The slapd version 2.4.36 I'm using are packages that I built on my own with the
help of the original Debian (!) source packages for 2.4.35. Even if the source
packages come from Debian, they have been built on Ubuntu 13.04 and are used on
Ubuntu 13.04. There are no "binary parts" of Debian involved in any way. If you
want the source packages, just let me know.
I kicked a lot of patches including the GNUTLS stuff and linked against
OpenSSL.
# ldd $(which slapd)
        linux-vdso.so.1 =>  (0x00007fffeddfe000)
        libldap_r-2.4.so.2 => /usr/lib/x86_64-linux-gnu/libldap_r-2.4.so.2
(0x00007f0a66da9000)
        liblber-2.4.so.2 => /usr/lib/x86_64-linux-gnu/liblber-2.4.so.2
(0x00007f0a66b9b000)
        libslp.so.1 => /usr/lib/libslp.so.1 (0x00007f0a66988000)

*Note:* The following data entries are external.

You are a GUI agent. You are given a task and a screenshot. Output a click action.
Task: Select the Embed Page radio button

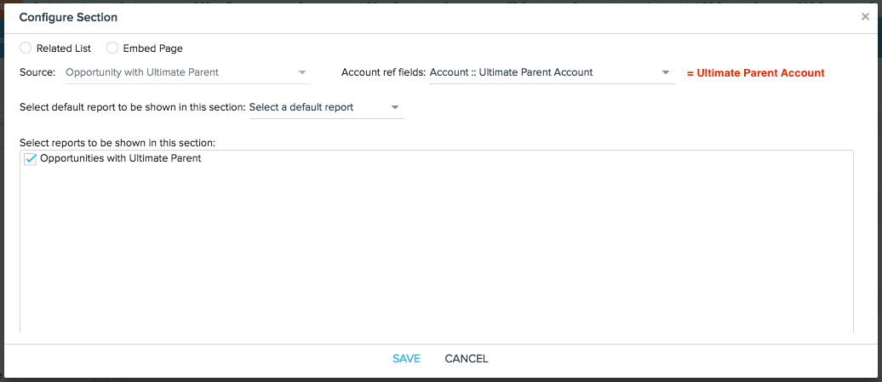[112, 48]
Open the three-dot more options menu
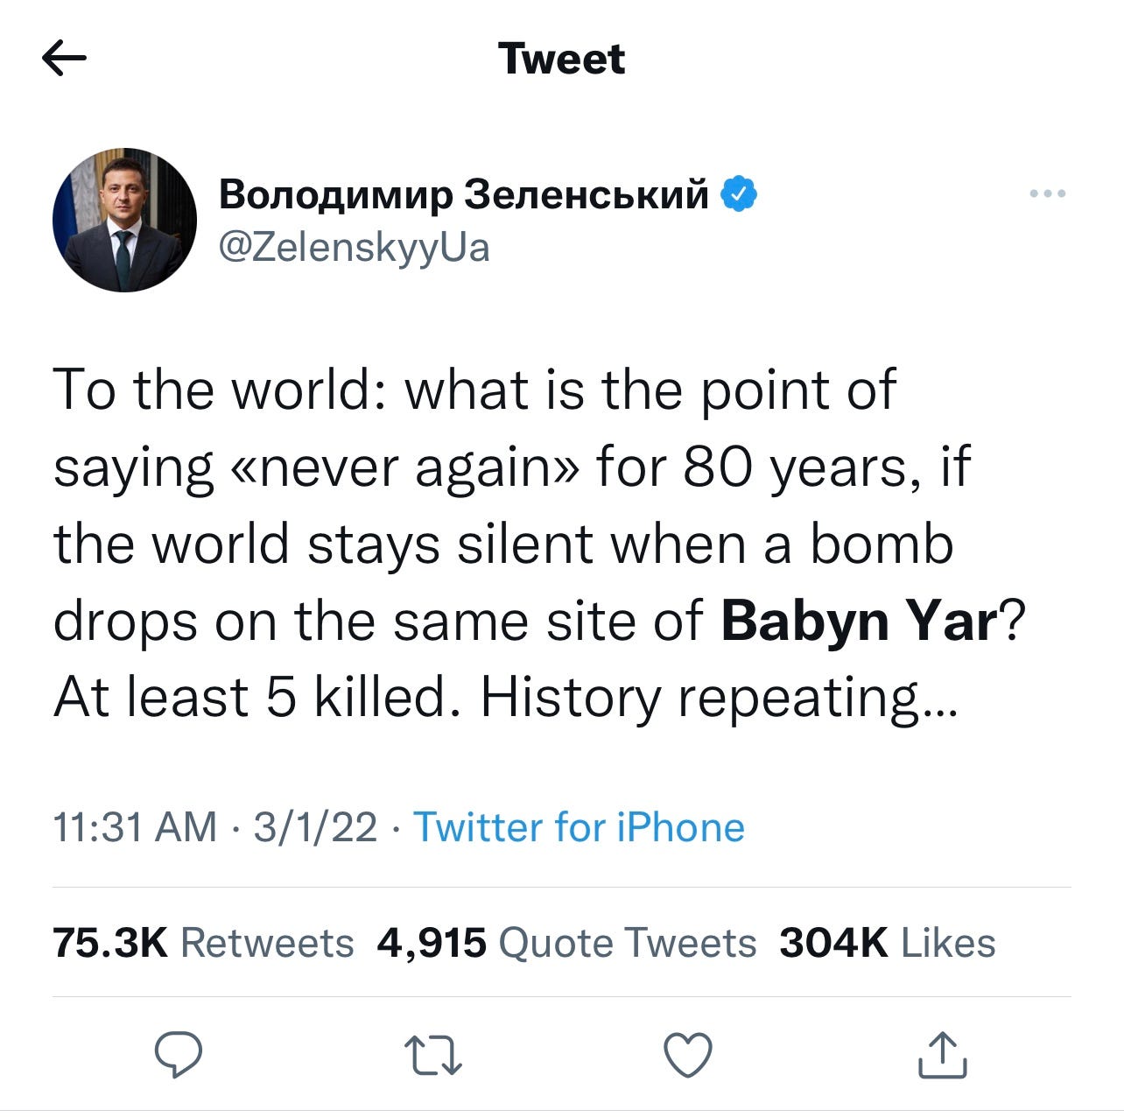This screenshot has height=1117, width=1124. (1048, 193)
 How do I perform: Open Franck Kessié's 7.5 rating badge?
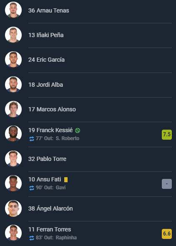[167, 134]
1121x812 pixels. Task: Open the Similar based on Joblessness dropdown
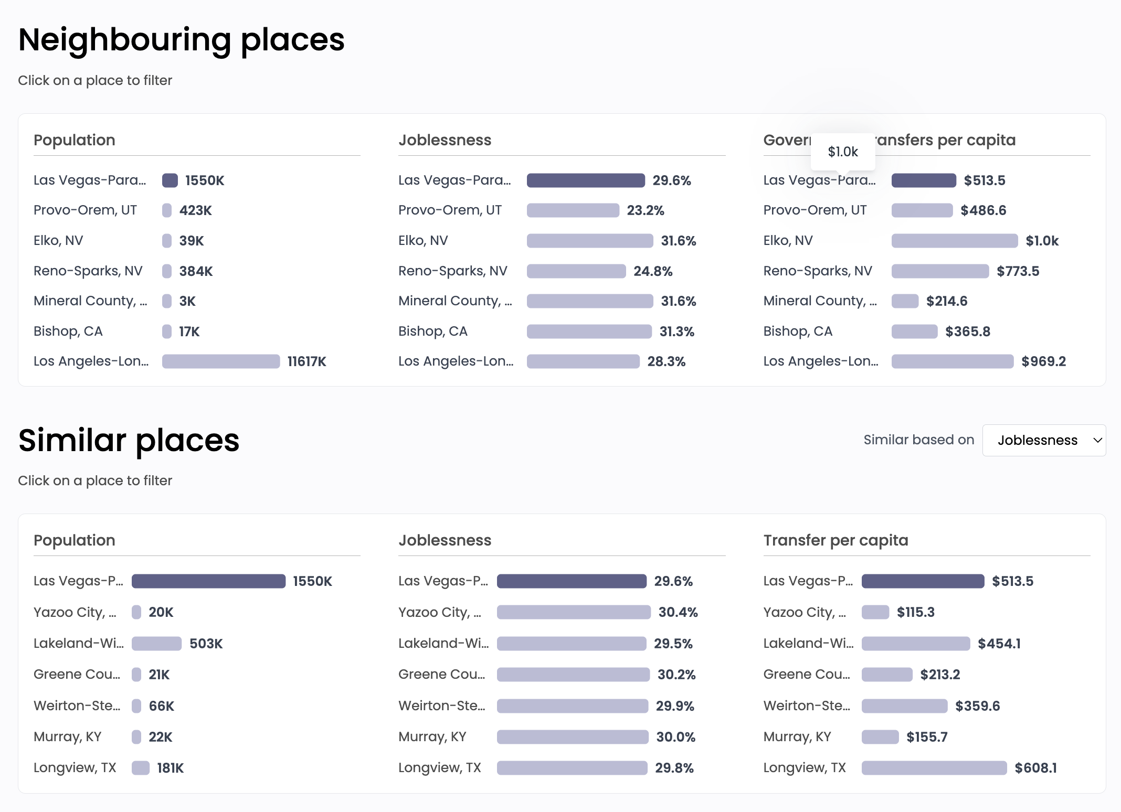[x=1037, y=440]
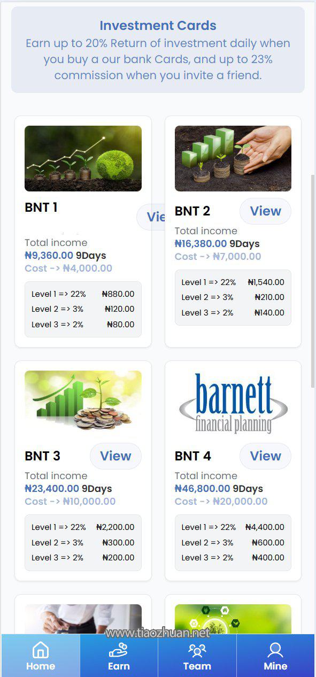Select the Team people icon
316x677 pixels.
pos(197,650)
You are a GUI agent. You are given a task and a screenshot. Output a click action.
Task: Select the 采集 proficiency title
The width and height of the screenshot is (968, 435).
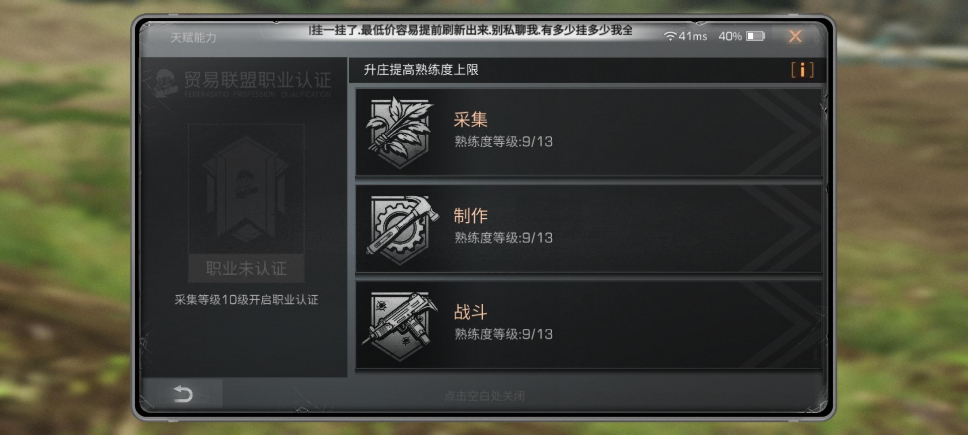pyautogui.click(x=470, y=119)
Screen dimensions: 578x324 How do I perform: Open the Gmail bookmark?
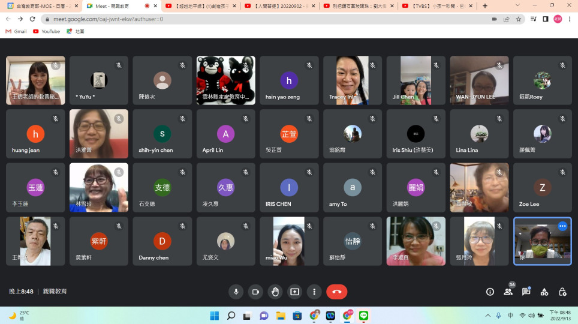(16, 31)
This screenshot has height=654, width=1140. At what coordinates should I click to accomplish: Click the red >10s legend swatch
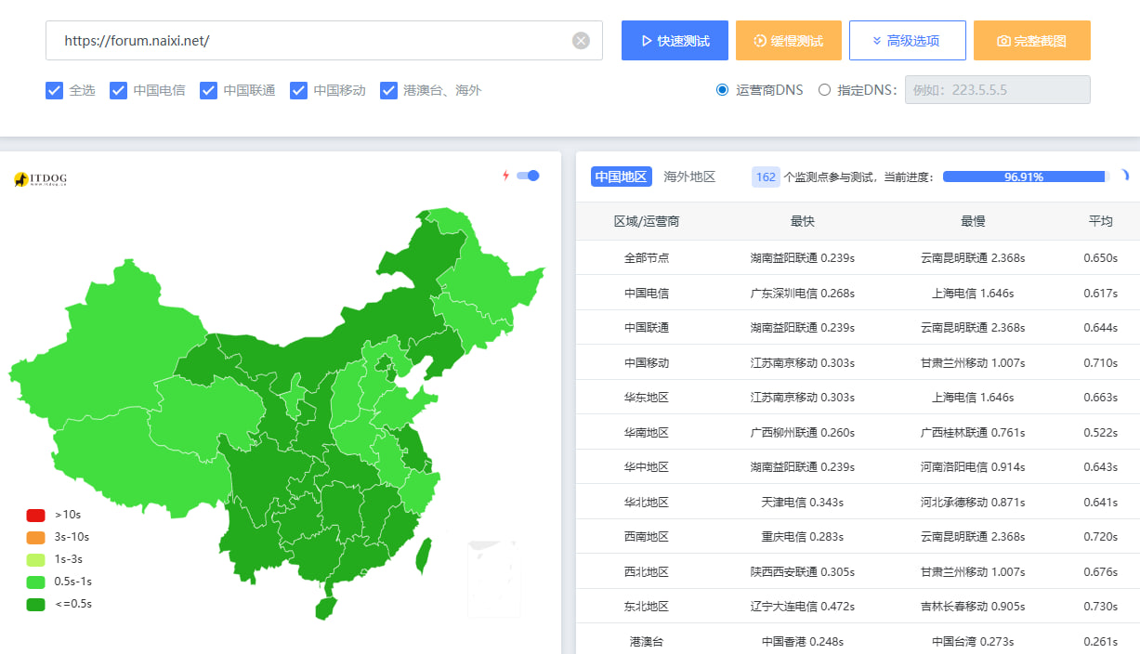(35, 515)
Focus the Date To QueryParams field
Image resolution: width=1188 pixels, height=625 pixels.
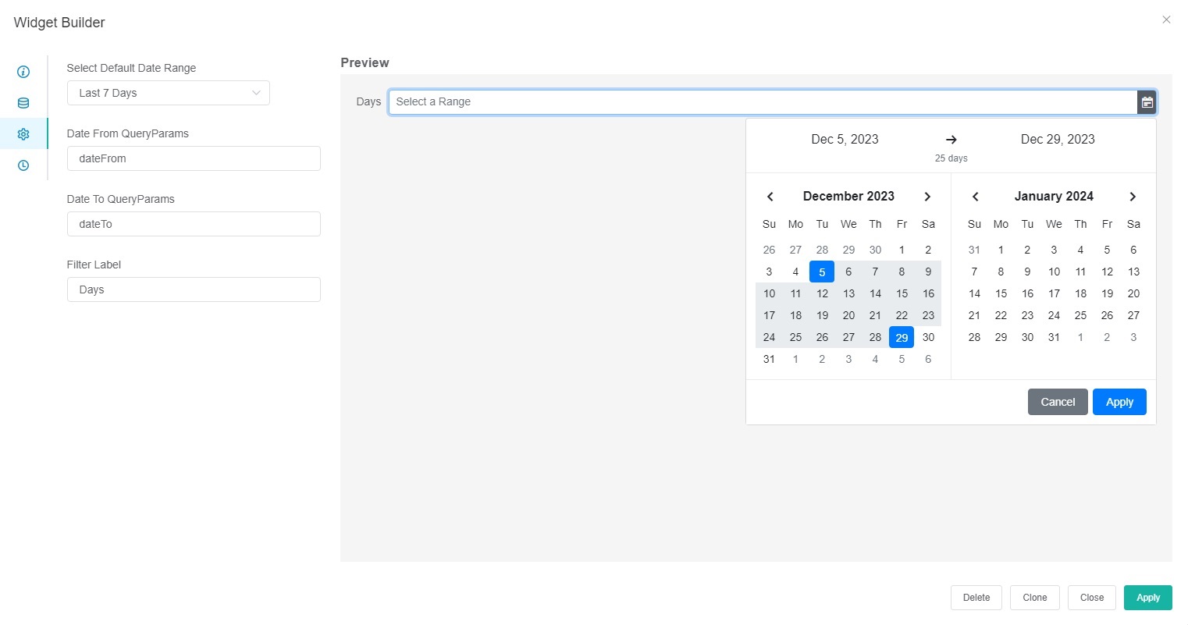[x=194, y=224]
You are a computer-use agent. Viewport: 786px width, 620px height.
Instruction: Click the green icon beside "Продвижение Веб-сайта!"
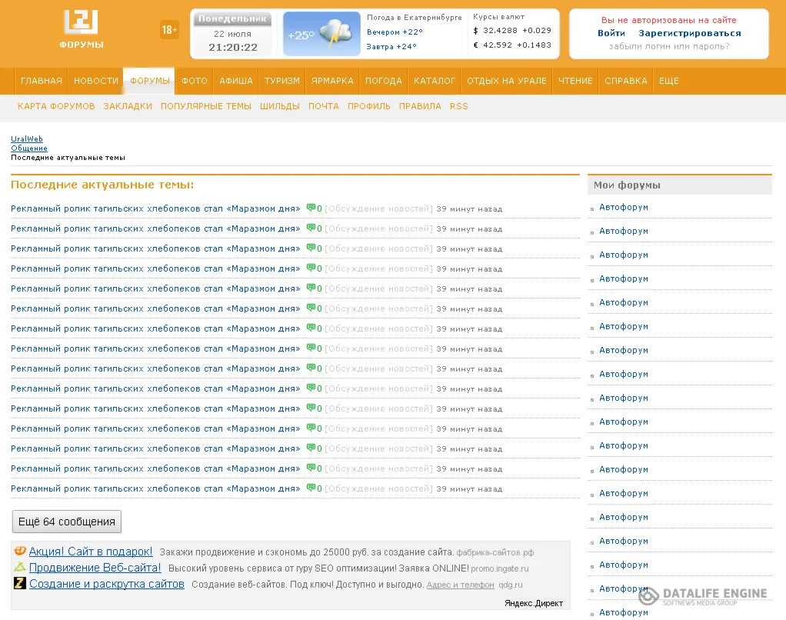pyautogui.click(x=20, y=568)
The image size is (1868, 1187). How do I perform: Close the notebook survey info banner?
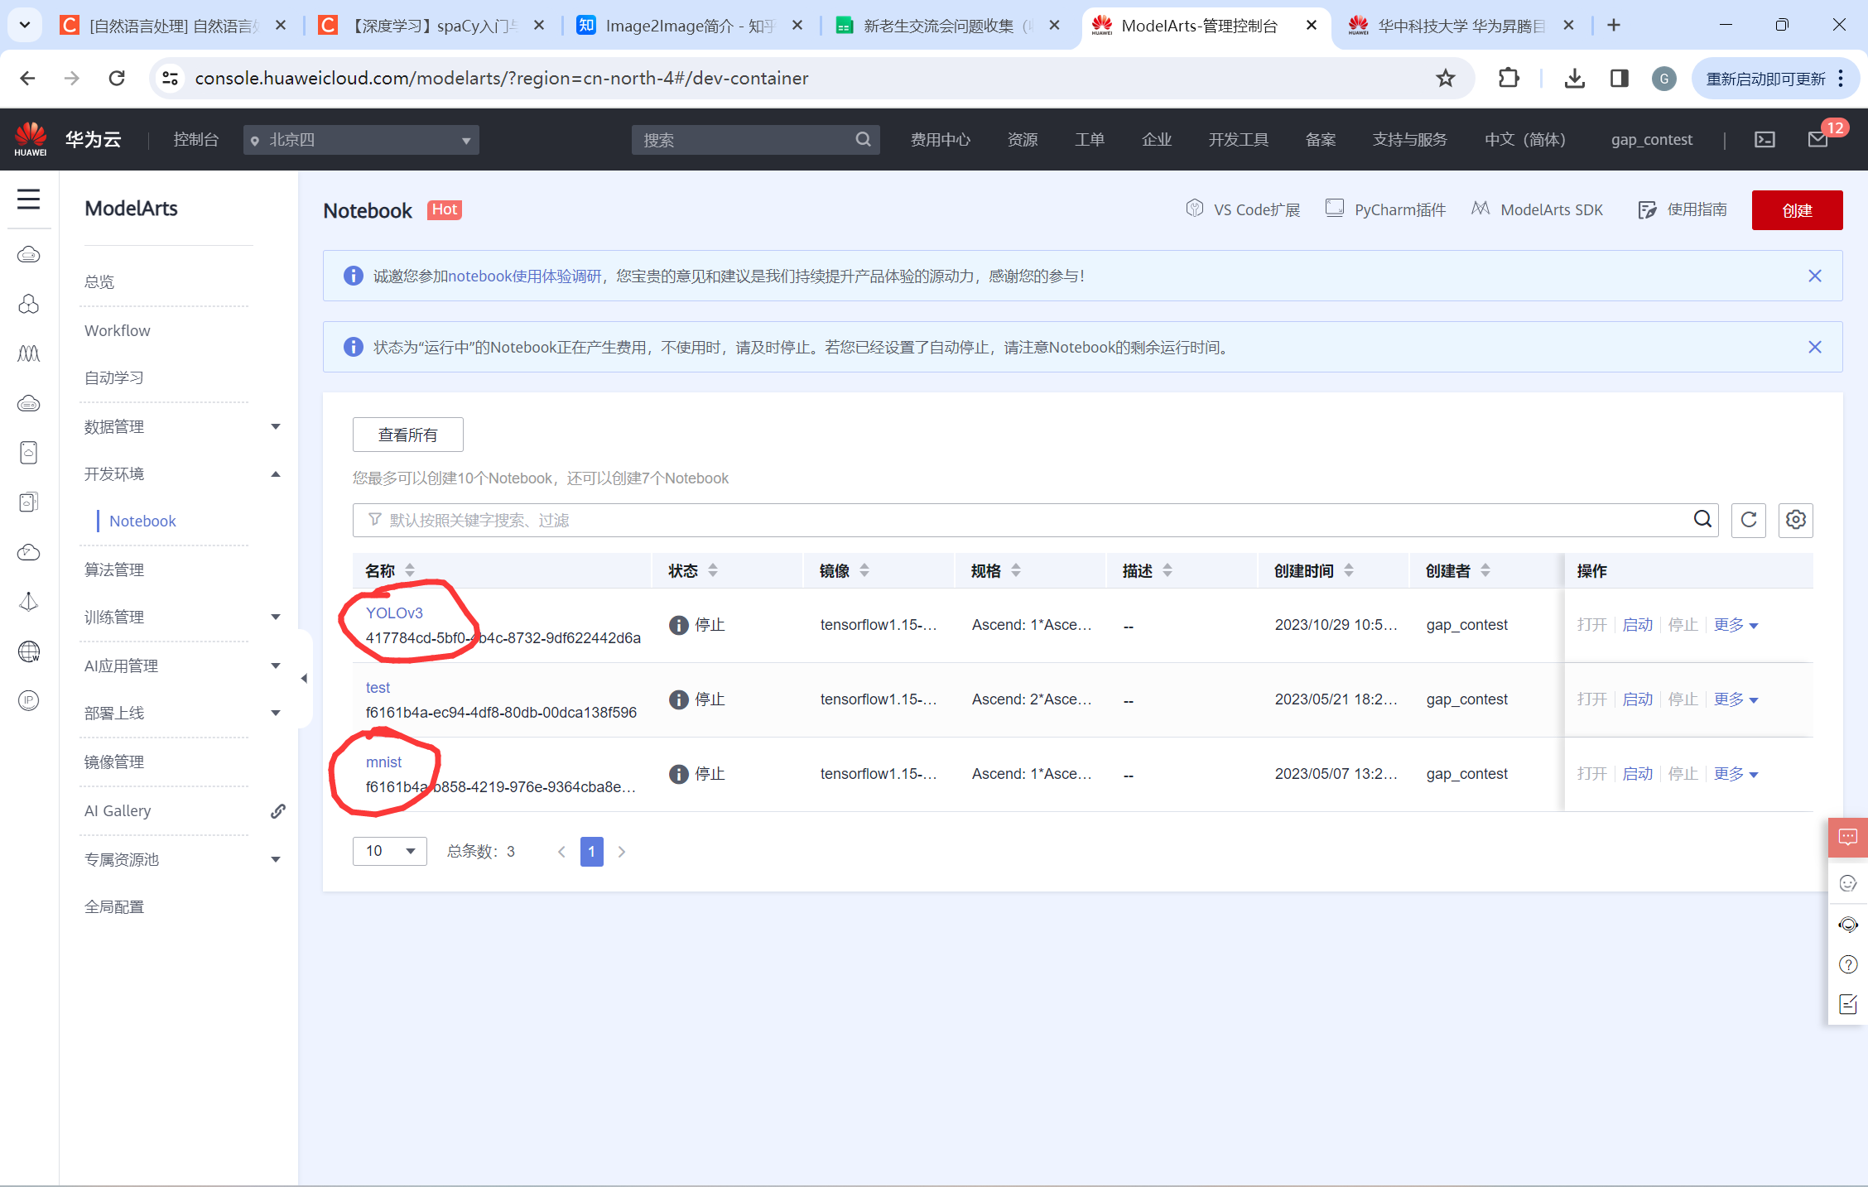tap(1814, 276)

        libsasl2.so.2 => /usr/lib/x86_64-linux-gnu/libsasl2.so.2
(0x00007f0a6676d000)
        libcrypt.so.1 => /lib/x86_64-linux-gnu/libcrypt.so.1
(0x00007f0a66534000)
        libslapi-2.4.so.2 => /usr/lib/x86_64-linux-gnu/libslapi-2.4.so.2
(0x00007f0a66315000)
        libltdl.so.7 => /usr/lib/x86_64-linux-gnu/libltdl.so.7
(0x00007f0a6610b000)
        libwrap.so.0 => /lib/x86_64-linux-gnu/libwrap.so.0 (0x00007f0a65f01000)
        libpthread.so.0 => /lib/x86_64-linux-gnu/libpthread.so.0
(0x00007f0a65ce3000)
        libc.so.6 => /lib/x86_64-linux-gnu/libc.so.6 (0x00007f0a6591b000)
        libresolv.so.2 => /lib/x86_64-linux-gnu/libresolv.so.2
(0x00007f0a65701000)
        libssl.so.1.0.0 => /lib/x86_64-linux-gnu/libssl.so.1.0.0
(0x00007f0a654a3000)
        libcrypto.so.1.0.0 => /lib/x86_64-linux-gnu/libcrypto.so.1.0.0
(0x00007f0a650c8000)
        libdl.so.2 => /lib/x86_64-linux-gnu/libdl.so.2 (0x00007f0a64ec4000)
        libnsl.so.1 => /lib/x86_64-linux-gnu/libnsl.so.1 (0x00007f0a64ca9000)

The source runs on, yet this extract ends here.